REQUIRED WORK:
Retype every line of the records below word for word, leaving out the pictures.

Word and element location data
+ + + + + + +
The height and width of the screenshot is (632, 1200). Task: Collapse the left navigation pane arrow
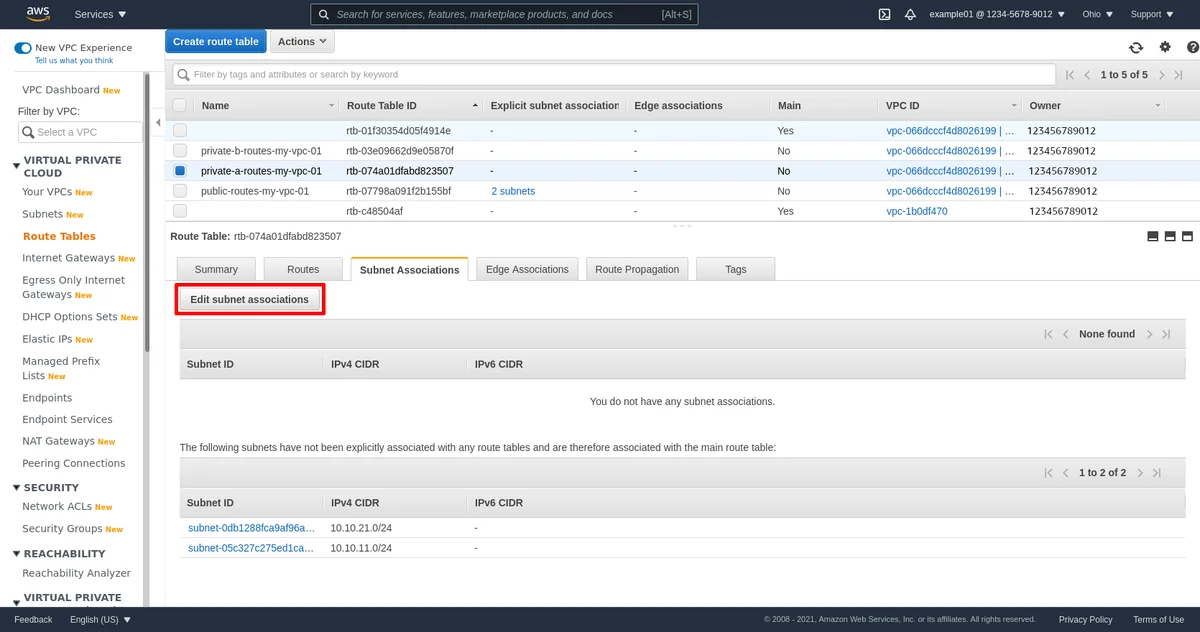[158, 123]
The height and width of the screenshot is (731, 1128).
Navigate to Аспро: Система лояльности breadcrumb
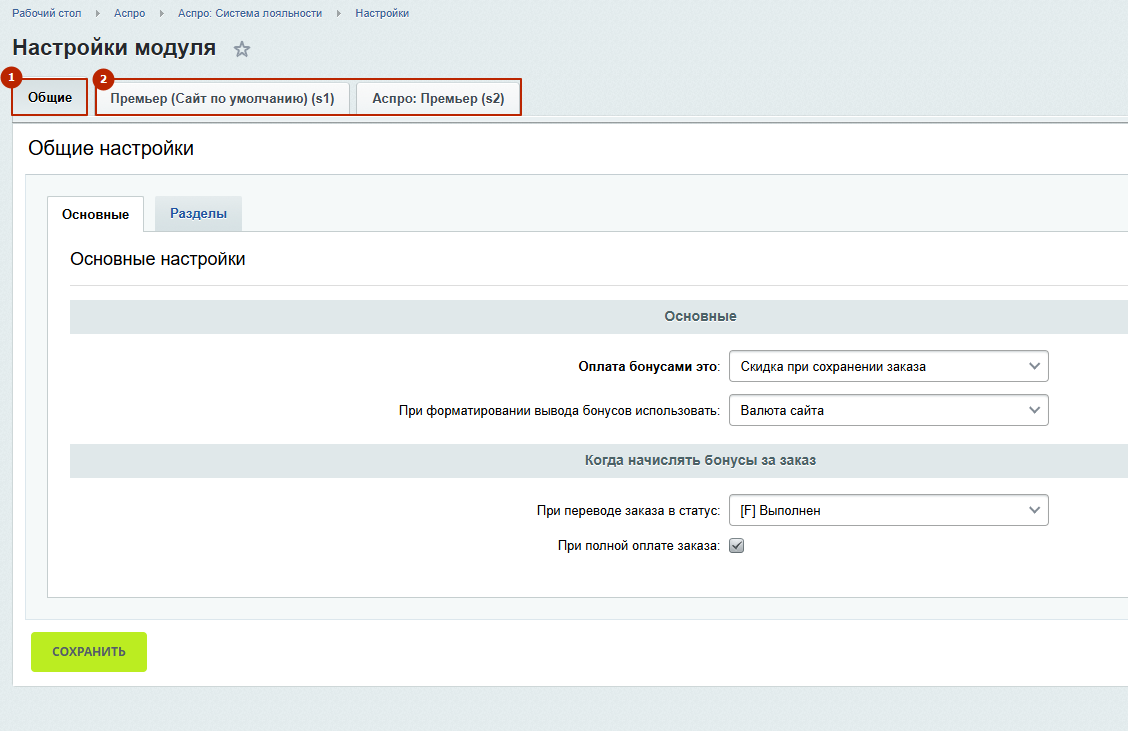point(249,13)
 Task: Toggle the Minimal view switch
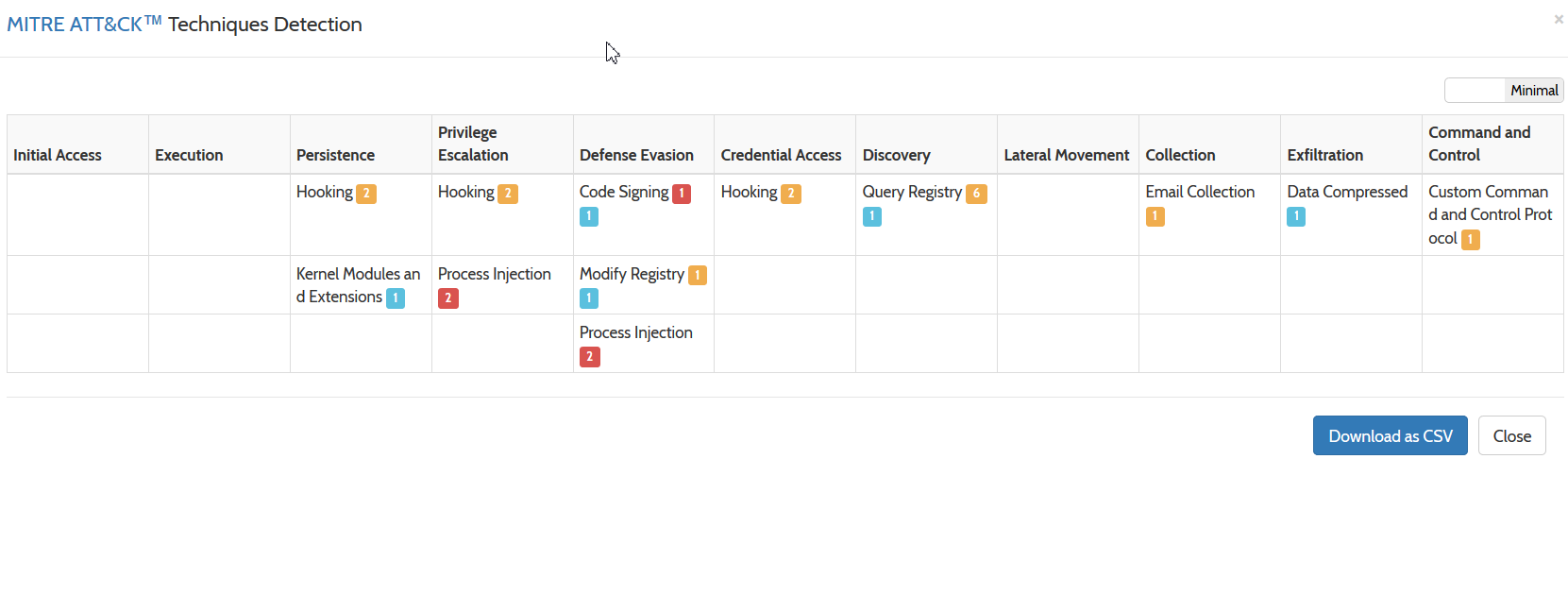1503,91
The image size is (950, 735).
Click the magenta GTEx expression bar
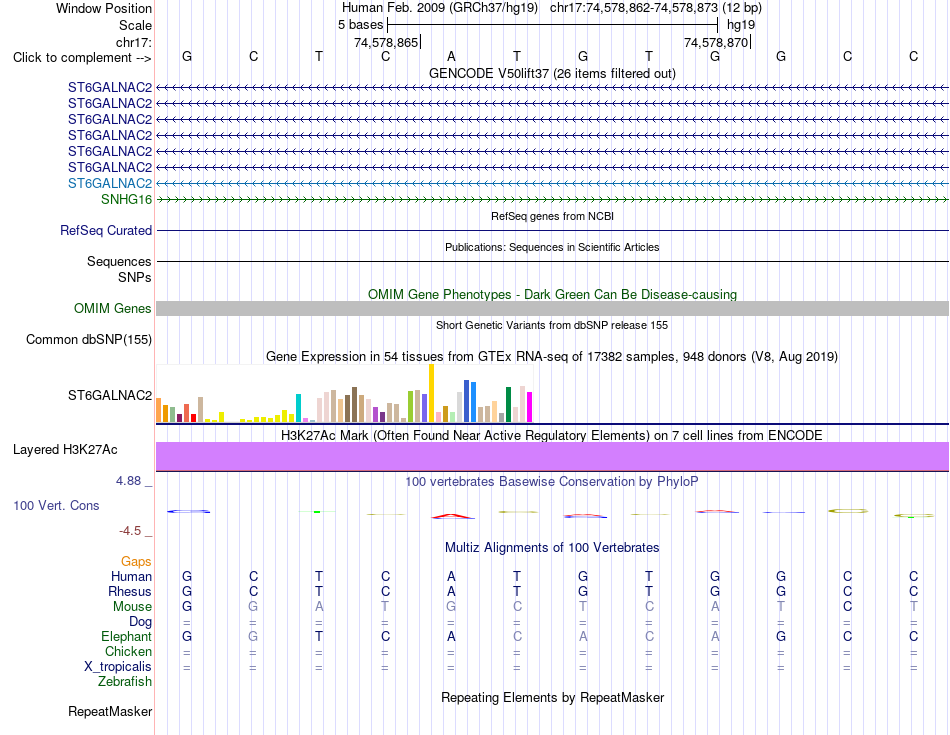(530, 407)
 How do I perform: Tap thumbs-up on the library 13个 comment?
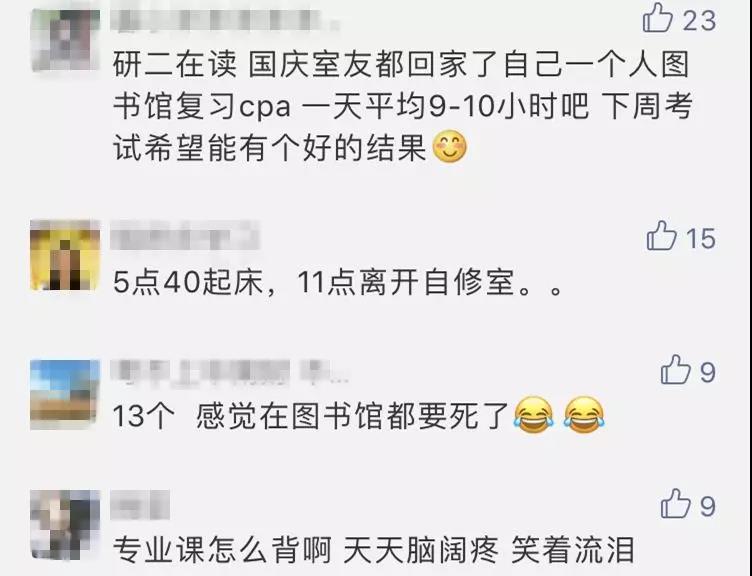click(675, 369)
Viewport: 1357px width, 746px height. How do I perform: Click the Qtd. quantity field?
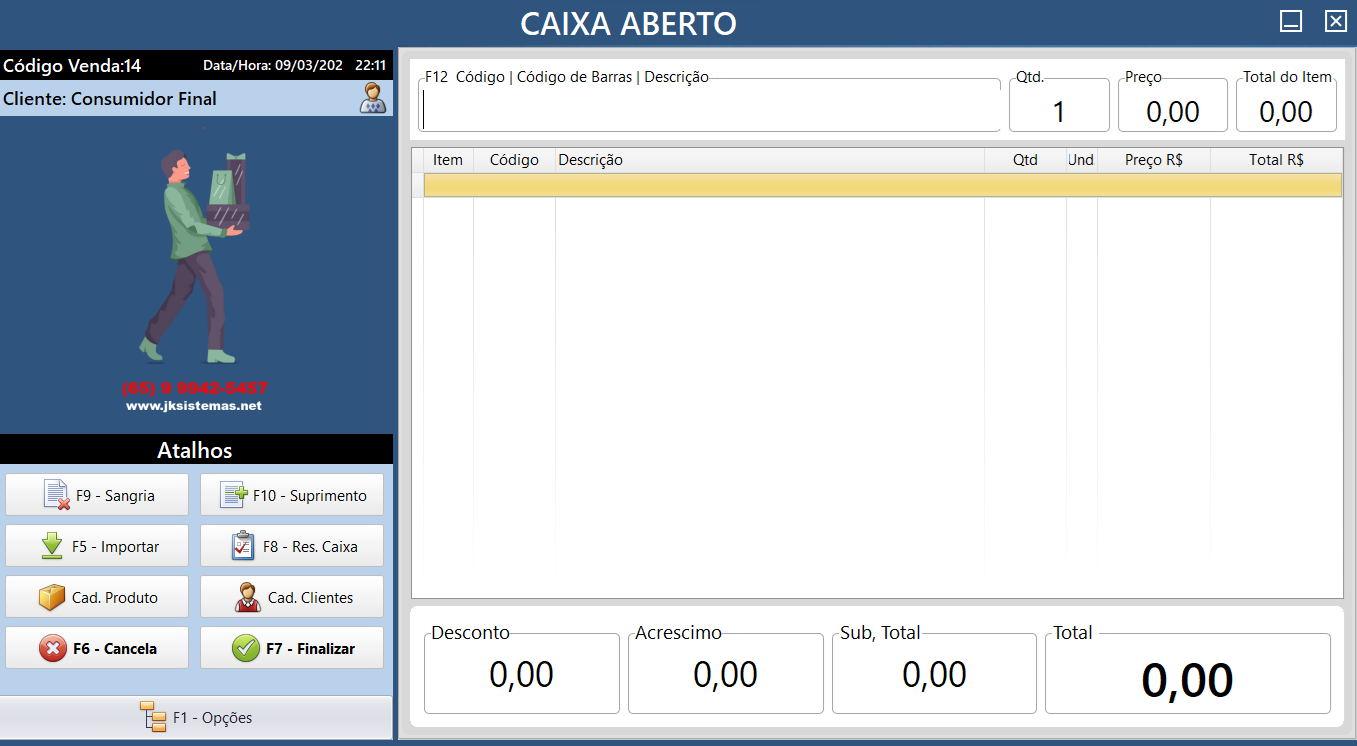click(x=1058, y=110)
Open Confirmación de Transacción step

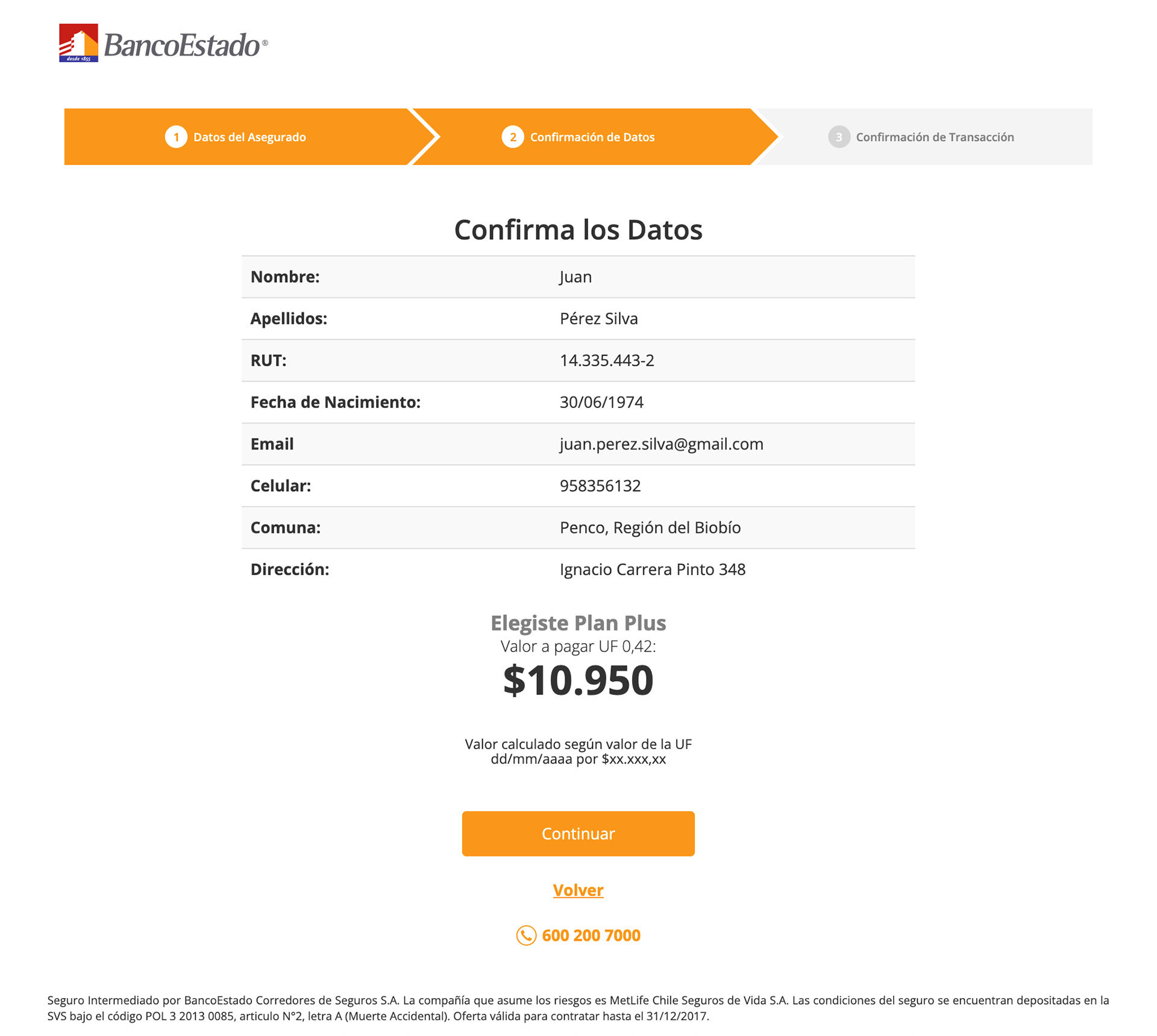(x=935, y=137)
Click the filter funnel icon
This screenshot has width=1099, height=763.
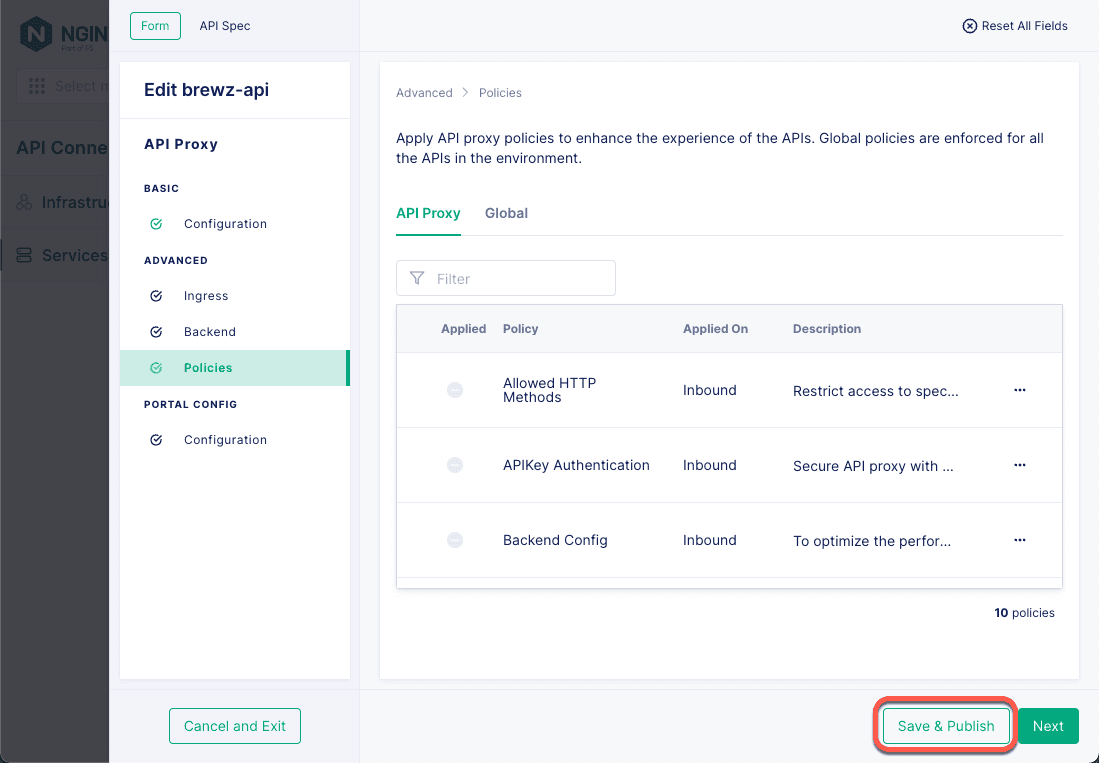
+ + + + + + +
COMPLETE RESPONSE:
The height and width of the screenshot is (632, 1200). Task: Collapse the left navigation pane arrow
[158, 123]
The height and width of the screenshot is (731, 1128).
Navigate to Аспро: Система лояльности breadcrumb
point(249,13)
 Task: Toggle the Minimal view switch
1503,91
The image size is (950, 735).
Click the magenta GTEx expression bar
(530, 407)
 How do I perform: Tap thumbs-up on the library 13个 comment?
click(675, 369)
Viewport: 1357px width, 746px height. How do I perform: Click the Qtd. quantity field?
click(x=1058, y=110)
Open Confirmación de Transacción step

(x=935, y=137)
Click the filter funnel icon
This screenshot has width=1099, height=763.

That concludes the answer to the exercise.